Overtrained & Under Taught (part 1)

Today’s young athletes and parents have the game of basketball at their fingertips. The game has never been so accessible.

Or so popular.

The entire country was whipped into a collective frenzy when the Raptors won an NBA championship. Already a growing sport in Canada among the younger generation, basketball is poised to explode even more from its current heights.

Today’s children are learning and participating in basketball at a much earlier age. And today’s parents are better educated about the game than the previous generation. They’re also more engaged, with many recruiting clubs for their child, scouting for trainers, and even partaking in Phil Jackson-like antics from the sideline.

Being a trainer and teacher of the game, I’ve noticed a theme across the athletes I meet, young and old. Many are overtrained and under-taught, especially at the middle school and high school levels.

Get to this spot, do this move, make this pass, do this layup, wave your hand over this light, stack these cones, catch this ball, run through this obstacle course …”

Instructions that sound like a video game cheat code are called out to players, like magical keys that unlock an unbeatable move: “drop, invert, scissor step drag!

I’ve seen practices consist of triangle offences, zone presses, and zone defences.

I’ve seen practices that were scripted, recorded, and shared on social media.

Clout and recognition have taken priority over skill development and simply having fun. Too many people have fallen into this trap, and it cuts across coaches, parents, and players. To be seen doing “advanced” work has taken priority over development and learning the game. And I guess that work needs to be shared – because if others don’t see it, it never really happened, right?

Basketball is a team game. Players must learn, deeply, how a team needs to work to be successful: which is, as a unit at both ends of the floor. A player’s first priorities must be to learn how to communicate, be a good teammate, and be adaptive and coachable. That’s the foundation of learning the game.

Jelani Matthews training student-athletes

We live in an era in which young players develop early and fast, and skillsets are at an all-time high. Skills coaching and online content are an arm’s length away. Players can work out with trainers virtually and in-person. The reach is incredible.

But are they learning the right things?

Does it make sense that many players are learning breakdown moves consisting multiple dribbles and a variety of “Kyrie Irving” finishes? Those fancy layups look great, but is that what you need?

Content, good and bad, is right at our fingertips. Players can quickly search YouTube to find video of their favourite players, study them, and learn their moves. It’s amazing – truly. But what’s missing in all of this is the act of learning how to PLAY the game.

Focusing on the wrong things means that players aren’t learning how to pass, cut, pivot, defend, communicate, box out, shoot, and most importantly, compete.

These things used to be learned in the schoolyard, at the park and rec centres, and in pickup runs. But much of that has disappeared. The days of playing with a former player or ex-pro at the local park or rec centre are long gone.

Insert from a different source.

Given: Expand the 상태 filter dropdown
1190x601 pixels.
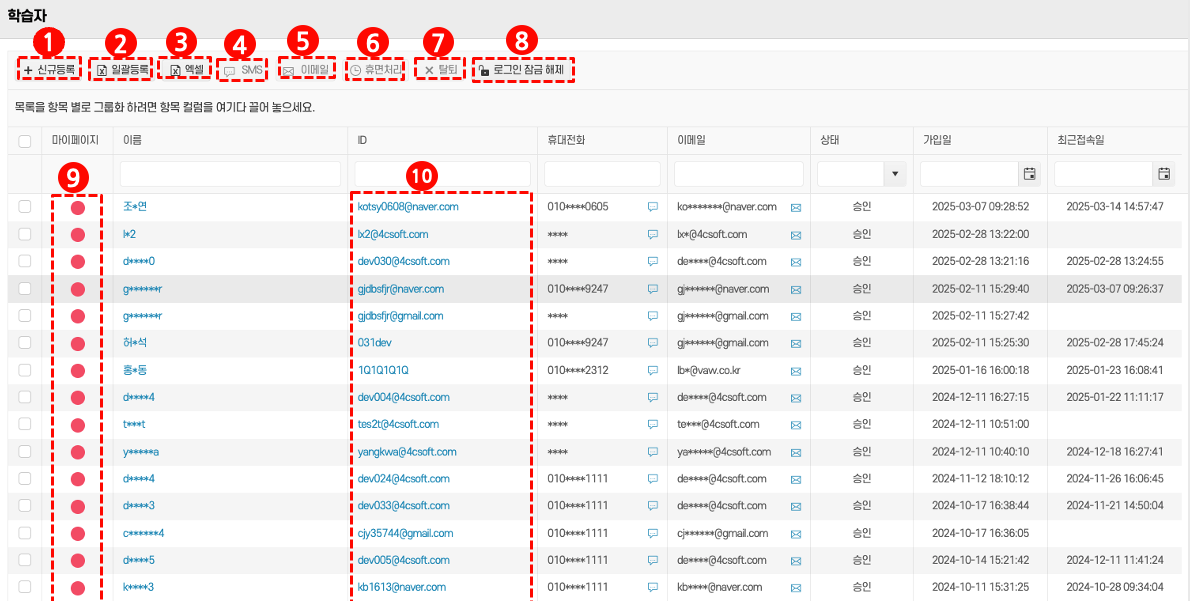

It’s rare for a young player work on their game independently. Players will often share when they’re going to practice, or to see their trainer. We assume that skill development happens in these settings. But if those training our players aren’t teaching how to play with skill and the fundamentals, can we expect a successful long-term outcome?

Winning games and championships in middle school must not take priority over the importance of developing the right way, and learning how to play the game. Players that are skilled and understand how to play will always separate themselves from those who’ve only developed in one area.

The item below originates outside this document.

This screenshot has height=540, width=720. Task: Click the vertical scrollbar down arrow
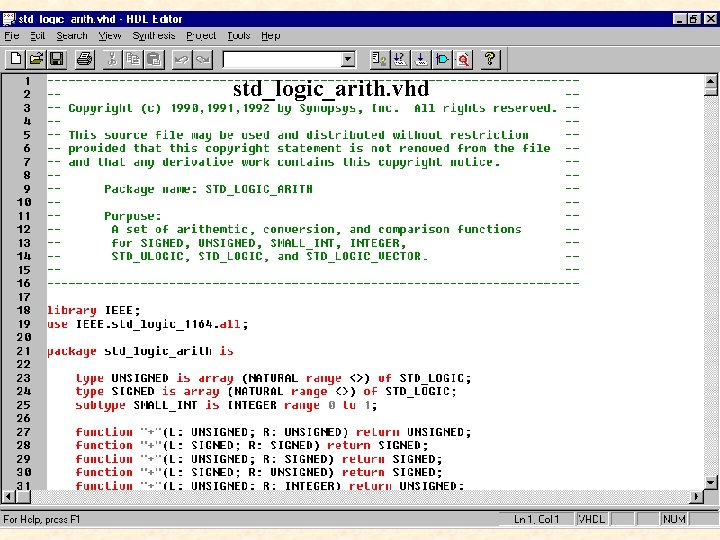pos(711,482)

In your workouts and practices, you should hear terminology like help side, drift, lift, shake, spacer, fan, nail, short corner, and baseline 3. Hopefully you do.

But if what you hear sounds more like “drop, inverted drag, scissor inverted drag into a cross, Kyrie finish, James Harden step back, 2-3 zone, zone presses, 25 offensive sets, scoring only in transition, chase the lights and pin the tail on the donkey” … there’s a good chance you’re not doing the most effective work for your long-term success. It’s likely that what you’re learning won’t translate on the court, in real game situations. And it’s likely that you won’t learn how to play the game the way that coaches expect and demand at the next level.

We all want the best for our kids, and for them to excel at whatever they set their hearts and minds to. Why not make sure we give them the best tools to do so — with hard work, dedication, and good teachers of the game and life who aren’t about the clout?

Much can be learned from any craft treated with respect and commitment. Choosing development over winning leads to a growth mindset. Choosing effort over flash hones focus and intensity. And choosing to work out in a gym, unseen, refines character.

The hard-earned lessons from this game go beyond the court. They can — and should — provide a lifetime of benefits. When I think about my role in the process, I’m left with this conclusion: if all I’ve done is teach a kid how to play basketball, I’ve failed.